We extracted the vector coefficient right before PVQ and their corresponding Codewords in seqF10_coeffs4x4.csv and seqF10_pulses4x4.csv respectively. For now we only consider the first 15 AC coefficients.

We gathered data from the first 10 frames of the sequences of the video-1-short dataset

  • akiyo_cif
  • ducks_take_off
  • grandma
  • park
  • sign_irene
  • sintel_trailer_2k
  • soccer

In [2]:
def LoadData(coeffFile, pulseFile, kFile):
    _coeffs = np.genfromtxt(coeffFile, delimiter=',')
    _coeffs = _coeffs[:,0:15]
    _pulses = np.genfromtxt(pulseFile, delimiter=',')
    _pulses = _pulses[:,0:15]
    _ks = np.genfromtxt(kFile, delimiter=',')
    
    _numLines = len(_ks)
    # Sanity check that the pulses match with k
    for i in range(0, _numLines):
        assert(_ks[i] == sum(abs(_pulses[i,:])))
        return _coeffs, _pulses, _ks

[akiyoCoeffs, akiyoPulses, akiyoKs] = LoadData("data/akiyoF10_coeffs4x4.csv", "data/akiyoF10_pulses4x4.csv",
                                               "data/akiyoF10_k4x4.csv");

[ducksCoeffs, ducksPulses, ducksKs] = LoadData("data/ducksF10_coeffs4x4.csv", "data/ducksF10_pulses4x4.csv",
                                               "data/ducksF10_k4x4.csv");

[grandmaCoeffs, grandmaPulses, grandmaKs] = LoadData("data/grandmaF10_coeffs4x4.csv", "data/grandmaF10_pulses4x4.csv",
                                               "data/grandmaF10_k4x4.csv");

[parkCoeffs, parkPulses, parkKs] = LoadData("data/parkF10_coeffs4x4.csv", "data/parkF10_pulses4x4.csv",
                                            "data/parkF10_k4x4.csv");

[signCoeffs, signPulses, signKs] = LoadData("data/signF10_coeffs4x4.csv", "data/signF10_pulses4x4.csv",
                                            "data/signF10_k4x4.csv");

[sintelCoeffs, sintelPulses, sintelKs] = LoadData("data/sintelF10_coeffs4x4.csv", "data/sintelF10_pulses4x4.csv",
                                                  "data/sintelF10_k4x4.csv");

[soccerCoeffs, soccerPulses, soccerKs] = LoadData("data/soccerF10_coeffs4x4.csv", "data/soccerF10_pulses4x4.csv",
                                            "data/soccerF10_k4x4.csv");

Approximating Pulses

In PVQ, vectors are normalized, the resulting energy is referred to as the shape of the vector.

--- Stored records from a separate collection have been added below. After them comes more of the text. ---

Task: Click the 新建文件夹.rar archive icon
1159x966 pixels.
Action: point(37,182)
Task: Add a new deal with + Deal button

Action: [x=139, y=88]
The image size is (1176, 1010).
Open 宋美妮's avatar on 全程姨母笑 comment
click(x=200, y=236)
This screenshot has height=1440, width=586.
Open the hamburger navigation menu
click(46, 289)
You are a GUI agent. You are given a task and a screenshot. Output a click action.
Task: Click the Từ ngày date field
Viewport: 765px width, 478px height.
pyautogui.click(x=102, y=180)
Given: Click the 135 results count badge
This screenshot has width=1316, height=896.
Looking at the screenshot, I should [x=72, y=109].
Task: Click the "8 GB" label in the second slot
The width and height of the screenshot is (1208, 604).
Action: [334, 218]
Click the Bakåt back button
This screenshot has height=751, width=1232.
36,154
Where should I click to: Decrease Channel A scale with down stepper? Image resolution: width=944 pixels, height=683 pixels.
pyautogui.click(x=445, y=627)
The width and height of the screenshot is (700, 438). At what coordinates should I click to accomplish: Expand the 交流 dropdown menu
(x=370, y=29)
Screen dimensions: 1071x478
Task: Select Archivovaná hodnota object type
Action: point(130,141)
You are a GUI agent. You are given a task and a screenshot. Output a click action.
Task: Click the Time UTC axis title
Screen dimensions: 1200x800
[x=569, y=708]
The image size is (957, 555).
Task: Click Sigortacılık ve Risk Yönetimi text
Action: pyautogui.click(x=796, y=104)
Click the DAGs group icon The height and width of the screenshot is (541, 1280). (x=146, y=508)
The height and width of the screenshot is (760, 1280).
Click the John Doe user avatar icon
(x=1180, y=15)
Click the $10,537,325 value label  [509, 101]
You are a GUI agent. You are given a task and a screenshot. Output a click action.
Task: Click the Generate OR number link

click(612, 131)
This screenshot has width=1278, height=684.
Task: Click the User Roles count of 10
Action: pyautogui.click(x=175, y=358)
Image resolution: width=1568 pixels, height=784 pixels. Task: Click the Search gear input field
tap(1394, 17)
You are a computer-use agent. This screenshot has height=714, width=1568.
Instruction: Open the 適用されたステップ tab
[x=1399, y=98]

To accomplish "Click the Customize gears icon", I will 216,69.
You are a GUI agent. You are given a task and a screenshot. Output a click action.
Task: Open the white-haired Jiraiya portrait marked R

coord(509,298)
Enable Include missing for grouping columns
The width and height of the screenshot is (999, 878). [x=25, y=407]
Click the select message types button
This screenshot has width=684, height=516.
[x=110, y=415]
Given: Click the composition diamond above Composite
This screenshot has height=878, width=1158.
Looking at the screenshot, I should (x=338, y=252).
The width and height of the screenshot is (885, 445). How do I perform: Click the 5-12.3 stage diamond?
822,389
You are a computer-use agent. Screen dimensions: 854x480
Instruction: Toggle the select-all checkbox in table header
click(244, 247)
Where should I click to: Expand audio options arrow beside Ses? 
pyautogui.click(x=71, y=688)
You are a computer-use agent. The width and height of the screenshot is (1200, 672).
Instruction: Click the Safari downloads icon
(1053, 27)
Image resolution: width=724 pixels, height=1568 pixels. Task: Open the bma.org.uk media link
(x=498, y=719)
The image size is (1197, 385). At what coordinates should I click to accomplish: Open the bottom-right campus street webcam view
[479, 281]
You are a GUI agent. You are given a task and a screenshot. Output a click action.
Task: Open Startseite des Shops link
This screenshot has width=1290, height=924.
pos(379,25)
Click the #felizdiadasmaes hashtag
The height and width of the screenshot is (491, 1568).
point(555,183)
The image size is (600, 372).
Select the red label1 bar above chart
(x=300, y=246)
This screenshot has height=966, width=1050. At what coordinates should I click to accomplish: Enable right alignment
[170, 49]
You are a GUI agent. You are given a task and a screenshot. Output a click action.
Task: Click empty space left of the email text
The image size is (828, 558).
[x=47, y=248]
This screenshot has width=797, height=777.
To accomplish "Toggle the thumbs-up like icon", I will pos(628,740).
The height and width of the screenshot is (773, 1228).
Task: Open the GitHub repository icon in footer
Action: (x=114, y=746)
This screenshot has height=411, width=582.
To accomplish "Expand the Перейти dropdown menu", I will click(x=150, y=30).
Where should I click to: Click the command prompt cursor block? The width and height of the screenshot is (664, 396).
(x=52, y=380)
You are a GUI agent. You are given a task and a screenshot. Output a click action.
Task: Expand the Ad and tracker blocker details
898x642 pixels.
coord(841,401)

By taking ratios of the energy, we can get a good approximation of where to spread the K values. We refer to these values as pulses.


In [4]:
def gain(v):
    return np.sqrt(np.dot(v,v))

def shape(v):
    return np.true_divide(v, gain(v))

def approximatePulses(_coeffs, _ks):
    _approxPulses = np.zeros(shape=_coeffs.shape)
    _roundedPulses = np.zeros(shape=_coeffs.shape)
    for i in range(0,len(_ks)):
        s = shape(_coeffs[i,:])
        _approxPulses[i] = np.true_divide(s,sum(np.abs(s)))*_ks[i]
    
    # Sanity check that the approximated pulses match with k     
    _numLines = len(_ks)
    for i in range(0, _numLines):
        assert(_ks[i] - sum(abs(_approxPulses[i,:])) < 0.0001)
        
    return _approxPulses

akiyoApproxPulses = np.round(approximatePulses(akiyoCoeffs, akiyoKs))
ducksApproxPulses = np.round(approximatePulses(ducksCoeffs, ducksKs))
grandmaApproxPulses = np.round(approximatePulses(grandmaCoeffs, grandmaKs))
parkApproxPulses = np.round(approximatePulses(parkCoeffs, parkKs))
signApproxPulses = np.round(approximatePulses(signCoeffs, signKs))
sintelApproxPulses = np.round(approximatePulses(sintelCoeffs, sintelKs))
soccerApproxPulses = np.round(approximatePulses(soccerCoeffs, soccerKs))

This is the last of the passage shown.